**EXERCISE REQUIREMENTS:** In the records, take the lines from the one containing "Image resolution: width=415, height=2213." through the one containing "booked (56, 937)", inclusive, and write them out again with "REVIEW US" swapped for "CONTACT US", leaving everything else unchanged.

**DATA SUPPLIED:**
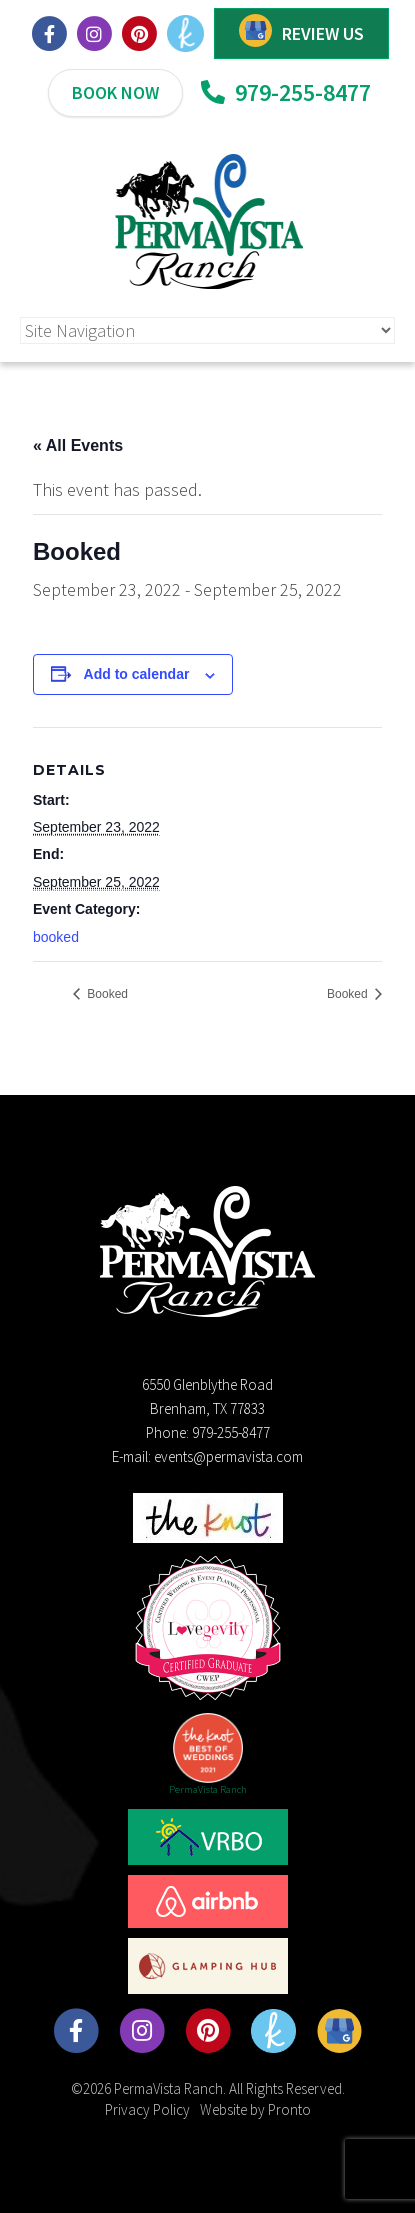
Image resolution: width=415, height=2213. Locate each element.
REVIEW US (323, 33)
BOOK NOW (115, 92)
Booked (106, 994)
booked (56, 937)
--
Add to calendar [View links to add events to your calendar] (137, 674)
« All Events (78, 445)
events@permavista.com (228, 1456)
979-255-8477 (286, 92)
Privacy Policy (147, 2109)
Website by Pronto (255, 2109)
* * *
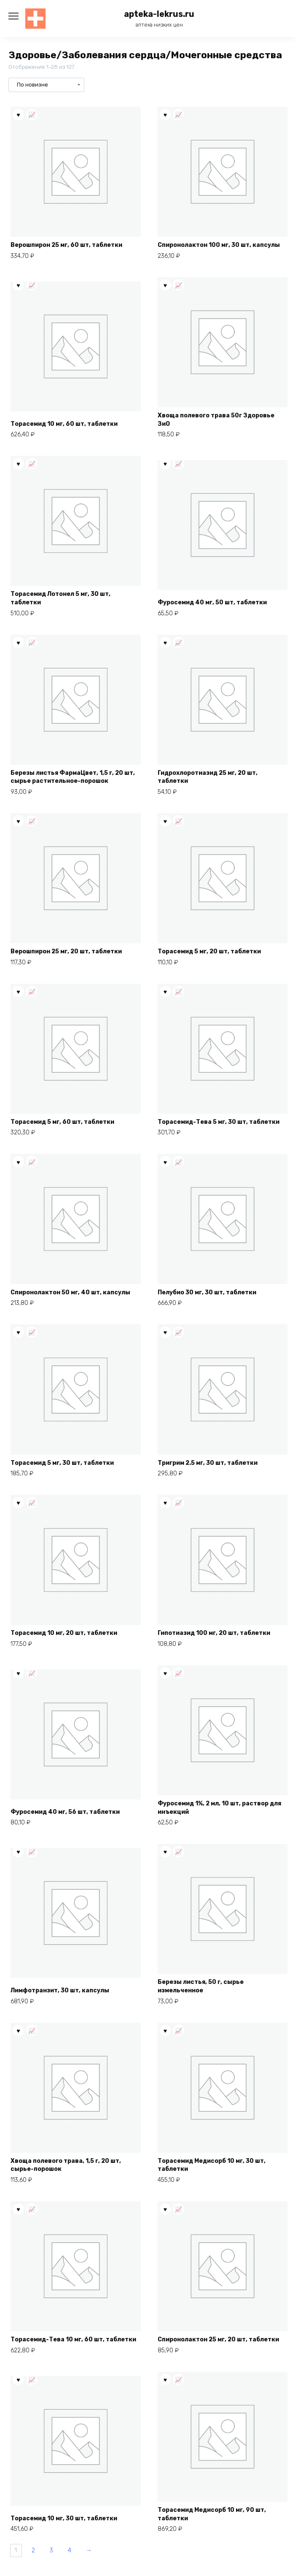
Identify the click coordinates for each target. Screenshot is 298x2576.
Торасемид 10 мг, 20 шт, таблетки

**FINISHED ANSWER:**
Image resolution: width=415, height=2213. Locate each element.
CONTACT US (323, 33)
BOOK NOW (115, 92)
Booked (106, 994)
booked (56, 937)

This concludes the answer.